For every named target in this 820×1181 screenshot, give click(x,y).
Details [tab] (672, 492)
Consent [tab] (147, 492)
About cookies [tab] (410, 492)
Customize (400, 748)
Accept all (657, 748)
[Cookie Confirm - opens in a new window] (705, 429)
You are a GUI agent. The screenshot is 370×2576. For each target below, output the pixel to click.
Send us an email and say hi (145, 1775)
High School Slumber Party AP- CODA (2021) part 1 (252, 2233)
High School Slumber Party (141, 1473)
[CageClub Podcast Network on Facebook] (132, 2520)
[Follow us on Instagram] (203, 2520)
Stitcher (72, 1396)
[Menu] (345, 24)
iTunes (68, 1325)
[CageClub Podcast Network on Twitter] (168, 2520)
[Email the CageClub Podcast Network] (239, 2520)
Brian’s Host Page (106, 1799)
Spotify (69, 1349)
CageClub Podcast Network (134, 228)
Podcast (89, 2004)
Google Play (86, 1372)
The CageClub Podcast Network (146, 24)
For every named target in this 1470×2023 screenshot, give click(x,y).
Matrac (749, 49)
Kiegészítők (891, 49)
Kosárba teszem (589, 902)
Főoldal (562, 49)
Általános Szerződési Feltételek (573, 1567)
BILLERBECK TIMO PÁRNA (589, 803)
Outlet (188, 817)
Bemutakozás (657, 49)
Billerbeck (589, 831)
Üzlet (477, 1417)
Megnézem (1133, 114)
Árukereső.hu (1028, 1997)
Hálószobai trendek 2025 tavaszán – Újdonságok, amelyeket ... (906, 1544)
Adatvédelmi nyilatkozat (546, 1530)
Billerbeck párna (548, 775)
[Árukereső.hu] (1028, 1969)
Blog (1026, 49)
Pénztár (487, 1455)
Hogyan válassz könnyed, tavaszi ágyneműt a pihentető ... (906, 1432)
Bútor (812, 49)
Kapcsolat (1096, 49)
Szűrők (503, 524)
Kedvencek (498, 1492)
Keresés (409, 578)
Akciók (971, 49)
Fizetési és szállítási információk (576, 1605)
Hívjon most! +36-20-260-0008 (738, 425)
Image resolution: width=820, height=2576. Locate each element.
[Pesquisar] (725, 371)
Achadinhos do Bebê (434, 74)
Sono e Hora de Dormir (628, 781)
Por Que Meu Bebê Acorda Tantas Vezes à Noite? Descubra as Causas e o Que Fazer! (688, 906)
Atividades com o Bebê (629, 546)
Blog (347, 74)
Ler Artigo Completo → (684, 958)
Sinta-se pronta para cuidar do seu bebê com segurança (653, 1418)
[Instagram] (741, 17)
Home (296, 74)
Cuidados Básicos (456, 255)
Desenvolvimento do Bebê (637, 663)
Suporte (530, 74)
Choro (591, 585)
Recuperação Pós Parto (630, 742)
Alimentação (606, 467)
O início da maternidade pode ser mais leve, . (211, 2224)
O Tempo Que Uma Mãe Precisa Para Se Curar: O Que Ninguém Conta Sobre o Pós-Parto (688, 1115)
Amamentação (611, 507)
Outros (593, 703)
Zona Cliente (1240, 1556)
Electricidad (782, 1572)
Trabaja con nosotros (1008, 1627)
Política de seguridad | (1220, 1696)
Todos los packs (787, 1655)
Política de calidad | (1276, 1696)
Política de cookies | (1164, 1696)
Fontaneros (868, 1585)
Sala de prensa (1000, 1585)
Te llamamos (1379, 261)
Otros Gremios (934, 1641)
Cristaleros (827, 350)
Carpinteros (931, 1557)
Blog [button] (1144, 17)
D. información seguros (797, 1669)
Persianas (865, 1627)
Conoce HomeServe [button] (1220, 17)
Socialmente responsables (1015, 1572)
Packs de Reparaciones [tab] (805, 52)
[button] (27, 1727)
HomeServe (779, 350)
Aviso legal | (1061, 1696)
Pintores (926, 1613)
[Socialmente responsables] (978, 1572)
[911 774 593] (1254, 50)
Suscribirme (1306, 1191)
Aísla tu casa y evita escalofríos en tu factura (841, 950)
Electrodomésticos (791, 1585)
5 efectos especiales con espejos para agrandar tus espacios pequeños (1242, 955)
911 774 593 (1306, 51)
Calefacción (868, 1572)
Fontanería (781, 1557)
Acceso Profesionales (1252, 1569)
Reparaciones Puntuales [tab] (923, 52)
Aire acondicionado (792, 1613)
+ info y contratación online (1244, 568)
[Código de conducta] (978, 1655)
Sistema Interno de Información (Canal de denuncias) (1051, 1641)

· · ·

Every record must be repeated precisely and in full.

For every named target in this 820×1181 screenshot, give click(x,y).
Details [tab] (672, 492)
Consent [tab] (147, 492)
About cookies [tab] (410, 492)
Customize (400, 748)
Accept all (657, 748)
[Cookie Confirm - opens in a new window] (705, 429)
You are a GUI agent. The screenshot is 370×2576. For each target below, output the pixel to click.
Send us an email and say hi (145, 1775)
High School Slumber Party AP- CODA (2021) part 1 (252, 2233)
High School Slumber Party (141, 1473)
[CageClub Podcast Network on Facebook] (132, 2520)
[Follow us on Instagram] (203, 2520)
Stitcher (72, 1396)
[Menu] (345, 24)
iTunes (68, 1325)
[CageClub Podcast Network on Twitter] (168, 2520)
[Email the CageClub Podcast Network] (239, 2520)
Brian’s Host Page (106, 1799)
Spotify (69, 1349)
CageClub Podcast Network (134, 228)
Podcast (89, 2004)
Google Play (86, 1372)
The CageClub Podcast Network (146, 24)
For every named target in this 1470×2023 screenshot, give click(x,y).
Matrac (749, 49)
Kiegészítők (891, 49)
Kosárba teszem (589, 902)
Főoldal (562, 49)
Általános Szerződési Feltételek (573, 1567)
BILLERBECK TIMO PÁRNA (589, 803)
Outlet (188, 817)
Bemutakozás (657, 49)
Billerbeck (589, 831)
Üzlet (477, 1417)
Megnézem (1133, 114)
Árukereső.hu (1028, 1997)
Hálószobai trendek 2025 tavaszán – Újdonságok, amelyeket ... (906, 1544)
Adatvédelmi nyilatkozat (546, 1530)
Billerbeck párna (548, 775)
[Árukereső.hu] (1028, 1969)
Blog (1026, 49)
Pénztár (487, 1455)
Hogyan válassz könnyed, tavaszi ágyneműt a pihentető ... (906, 1432)
Bútor (812, 49)
Kapcsolat (1096, 49)
Szűrők (503, 524)
Kedvencek (498, 1492)
Keresés (409, 578)
Akciók (971, 49)
Fizetési és szállítási információk (576, 1605)
Hívjon most! +36-20-260-0008 (738, 425)
Image resolution: width=820, height=2576. Locate each element.
[Pesquisar] (725, 371)
Achadinhos do Bebê (434, 74)
Sono e Hora de Dormir (628, 781)
Por Que Meu Bebê Acorda Tantas Vezes à Noite? Descubra as Causas e o Que Fazer! (688, 906)
Atividades com o Bebê (629, 546)
Blog (347, 74)
Ler Artigo Completo → (684, 958)
Sinta-se pronta para cuidar do seu bebê com segurança (653, 1418)
[Instagram] (741, 17)
Home (296, 74)
Cuidados Básicos (456, 255)
Desenvolvimento do Bebê (637, 663)
Suporte (530, 74)
Choro (591, 585)
Recuperação Pós Parto (630, 742)
Alimentação (606, 467)
O início da maternidade pode ser mais leve, . (211, 2224)
O Tempo Que Uma Mãe Precisa Para Se Curar: O Que Ninguém Conta Sobre o Pós-Parto (688, 1115)
Amamentação (611, 507)
Outros (593, 703)
Zona Cliente (1240, 1556)
Electricidad (782, 1572)
Trabaja con nosotros (1008, 1627)
Política de seguridad | (1220, 1696)
Todos los packs (787, 1655)
Política de calidad | (1276, 1696)
Política de cookies | (1164, 1696)
Fontaneros (868, 1585)
Sala de prensa (1000, 1585)
Te llamamos (1379, 261)
Otros Gremios (934, 1641)
Cristaleros (827, 350)
Carpinteros (931, 1557)
Blog [button] (1144, 17)
D. información seguros (797, 1669)
Persianas (865, 1627)
Conoce HomeServe [button] (1220, 17)
Socialmente responsables (1015, 1572)
Packs de Reparaciones [tab] (805, 52)
[button] (27, 1727)
HomeServe (779, 350)
Aviso legal | (1061, 1696)
Pintores (926, 1613)
[Socialmente responsables] (978, 1572)
[911 774 593] (1254, 50)
Suscribirme (1306, 1191)
Aísla tu casa y evita escalofríos en tu factura (841, 950)
Electrodomésticos (791, 1585)
5 efectos especiales con espejos para agrandar tus espacios pequeños (1242, 955)
911 774 593 (1306, 51)
Calefacción (868, 1572)
Fontanería (781, 1557)
Acceso Profesionales (1252, 1569)
Reparaciones Puntuales [tab] (923, 52)
Aire acondicionado (792, 1613)
+ info y contratación online (1244, 568)
[Código de conducta] (978, 1655)
Sistema Interno de Información (Canal de denuncias) (1051, 1641)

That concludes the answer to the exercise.